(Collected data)
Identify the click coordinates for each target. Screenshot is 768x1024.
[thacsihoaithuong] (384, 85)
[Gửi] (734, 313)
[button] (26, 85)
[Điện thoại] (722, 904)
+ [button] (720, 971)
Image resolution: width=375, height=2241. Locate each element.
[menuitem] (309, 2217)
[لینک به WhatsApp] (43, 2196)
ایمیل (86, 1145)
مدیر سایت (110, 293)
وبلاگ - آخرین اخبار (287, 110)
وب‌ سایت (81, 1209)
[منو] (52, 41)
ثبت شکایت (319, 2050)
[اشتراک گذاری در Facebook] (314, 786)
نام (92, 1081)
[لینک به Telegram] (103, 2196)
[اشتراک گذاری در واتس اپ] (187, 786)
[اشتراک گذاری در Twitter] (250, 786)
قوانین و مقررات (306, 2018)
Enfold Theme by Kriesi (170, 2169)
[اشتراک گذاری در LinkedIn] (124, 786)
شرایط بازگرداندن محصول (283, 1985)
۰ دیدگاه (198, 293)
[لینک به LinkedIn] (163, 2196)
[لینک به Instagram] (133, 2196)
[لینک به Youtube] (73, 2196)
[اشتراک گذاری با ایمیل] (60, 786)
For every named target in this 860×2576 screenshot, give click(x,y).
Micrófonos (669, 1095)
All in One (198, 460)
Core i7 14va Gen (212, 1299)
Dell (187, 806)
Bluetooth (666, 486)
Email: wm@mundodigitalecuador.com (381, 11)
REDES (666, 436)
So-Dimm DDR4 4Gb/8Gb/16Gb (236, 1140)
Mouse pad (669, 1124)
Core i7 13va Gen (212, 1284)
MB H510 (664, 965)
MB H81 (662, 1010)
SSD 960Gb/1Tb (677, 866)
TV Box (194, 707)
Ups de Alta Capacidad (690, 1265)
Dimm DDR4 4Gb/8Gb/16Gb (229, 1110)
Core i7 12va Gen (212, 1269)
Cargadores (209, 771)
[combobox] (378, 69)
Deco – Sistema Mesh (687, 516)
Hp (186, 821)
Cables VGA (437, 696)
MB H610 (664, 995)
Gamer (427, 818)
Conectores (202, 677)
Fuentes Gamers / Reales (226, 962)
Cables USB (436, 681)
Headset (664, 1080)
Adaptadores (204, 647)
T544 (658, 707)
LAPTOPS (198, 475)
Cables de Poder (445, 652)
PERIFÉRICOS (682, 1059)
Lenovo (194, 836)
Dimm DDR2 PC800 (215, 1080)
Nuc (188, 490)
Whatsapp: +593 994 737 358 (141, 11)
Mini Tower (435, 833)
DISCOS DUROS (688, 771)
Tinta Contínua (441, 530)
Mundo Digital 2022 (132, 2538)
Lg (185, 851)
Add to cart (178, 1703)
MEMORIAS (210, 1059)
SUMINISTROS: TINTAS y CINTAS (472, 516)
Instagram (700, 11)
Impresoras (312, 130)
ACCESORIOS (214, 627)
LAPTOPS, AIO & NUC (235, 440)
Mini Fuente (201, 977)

[WHAT TO PRODUCE]
The response should contain only a verbatim copy of the lines from the line with "Hp (186, 821)" to the final line of the records.

[PROBLEM SOLUTION]
Hp (186, 821)
Cables VGA (437, 696)
MB H610 (664, 995)
Gamer (427, 818)
Conectores (202, 677)
Fuentes Gamers / Reales (226, 962)
Cables USB (436, 681)
Headset (664, 1080)
Adaptadores (204, 647)
T544 (658, 707)
LAPTOPS (198, 475)
Cables de Poder (445, 652)
PERIFÉRICOS (682, 1059)
Lenovo (194, 836)
Dimm DDR2 PC800 (215, 1080)
Nuc (188, 490)
Whatsapp: +593 994 737 358 (141, 11)
Mini Tower (435, 833)
DISCOS DUROS (688, 771)
Tinta Contínua (441, 530)
Mundo Digital 2022 (132, 2538)
Lg (185, 851)
Add to cart (178, 1703)
MEMORIAS (210, 1059)
SUMINISTROS: TINTAS y CINTAS (472, 516)
Instagram (700, 11)
Impresoras (312, 130)
ACCESORIOS (214, 627)
LAPTOPS, AIO & NUC (235, 440)
Mini Fuente (201, 977)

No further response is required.